PLANS for a large development on farmland in North Bersted look likely to fail.
The Church Commissioners devised the Bognor Regis Eco Quarter scheme for the rural site north-west of Chalcraft Lane in 2009.
This comprised 2,000 homes initially. Another 500 would follow on a total of 370 acres.
It would also have space for employment and land for a school and a medical centre.
It has never been decided by Arun District Council and remains a live application.
But councillors last week voted to reject the location as being suitable for development.
A report stated the site had some benefits but sewage capacity was a problem and the loss of top grade farmland.
This decision followed a vote to re-instate the strategic gap between Bognor Regis and Chichester, in which the farmland is located, in the council’s draft local plan.
This restores the gap, designed to ensure the settlements stay separate, to its prominence of ten years ago.
The decision was taken by Arun’s local plan sub-committee last Thursday without any debate.
Simon Meecham, the council’s head of planning policy and conservation, said: “Arun wishes gaps to remain despite the government thinking they are obstacles to growth.”
A review of the gap, and the others across the district, was undertaken by the council last summer which led to the recommendation to the sub-committee.
Its decision will be considered by the full meeting of Arun on January 8.
The sub-committee also rejected the location as being suitable for a strategic housing development of thousands of homes.
After the meeting, one of Bersted’s district councillors, Simon McDougall, said: “I am delighted that the sub-committee has decided to retain the gap between Bognor and Chichester and remove Chalcraft lane as a strategic housing site during the plan period.
“It was obvious from the start with its reputation for high water tables, poor road connections and loss of panoramic views that this was the wrong site from the start.”

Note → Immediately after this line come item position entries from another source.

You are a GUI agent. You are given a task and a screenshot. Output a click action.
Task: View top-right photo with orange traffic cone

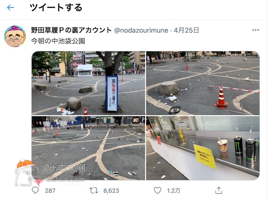[203, 83]
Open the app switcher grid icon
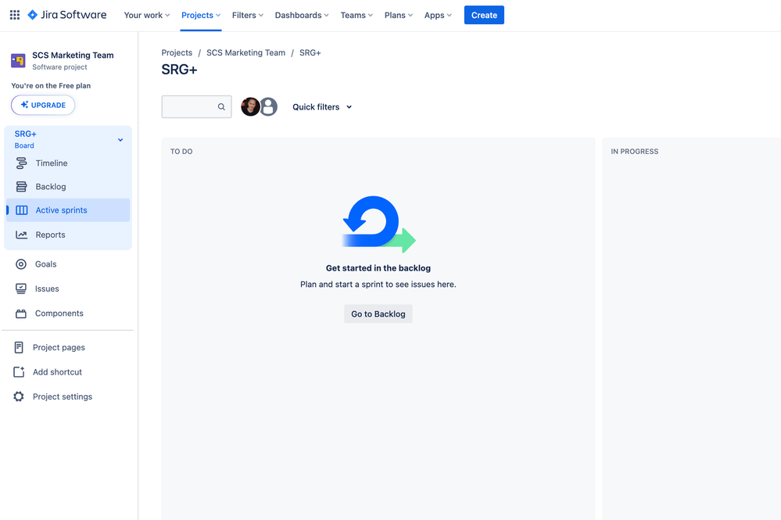 (15, 15)
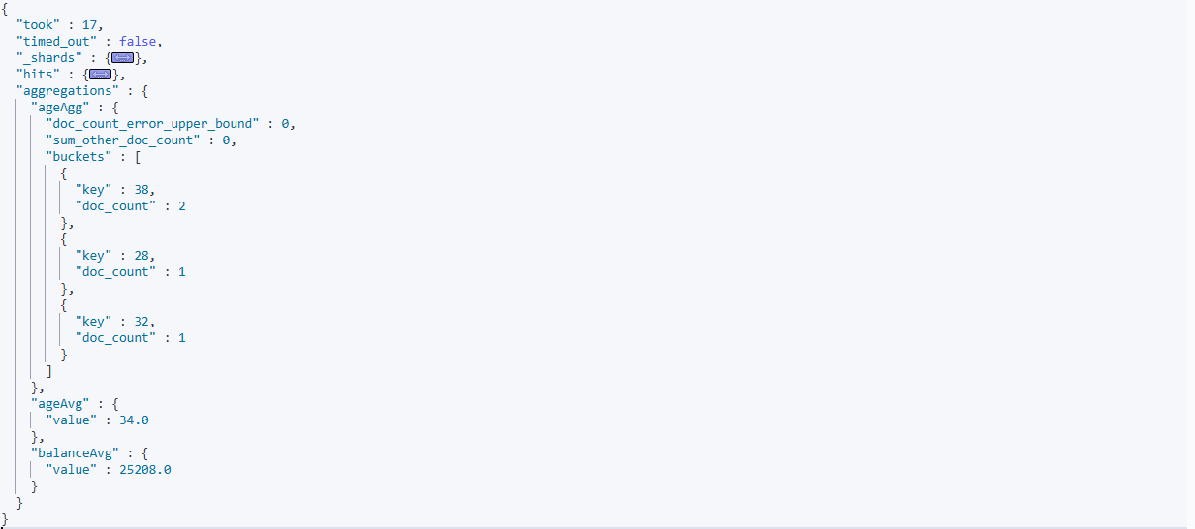Expand the collapsed "_shards" object badge
Image resolution: width=1195 pixels, height=529 pixels.
[122, 58]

But Cllr McDougall said he was concerned the location could still come under threat from development.
Bersted Parish Council needed to get a neighbourhood plan in place to reflect Arun’s latest decision.
The fact the planning application was still live could mean the inspector at the examination in public into the local plan next year could deem it suitable for development if a higher annual housing target of 800 was decided rather than the 580 put forward by Arun.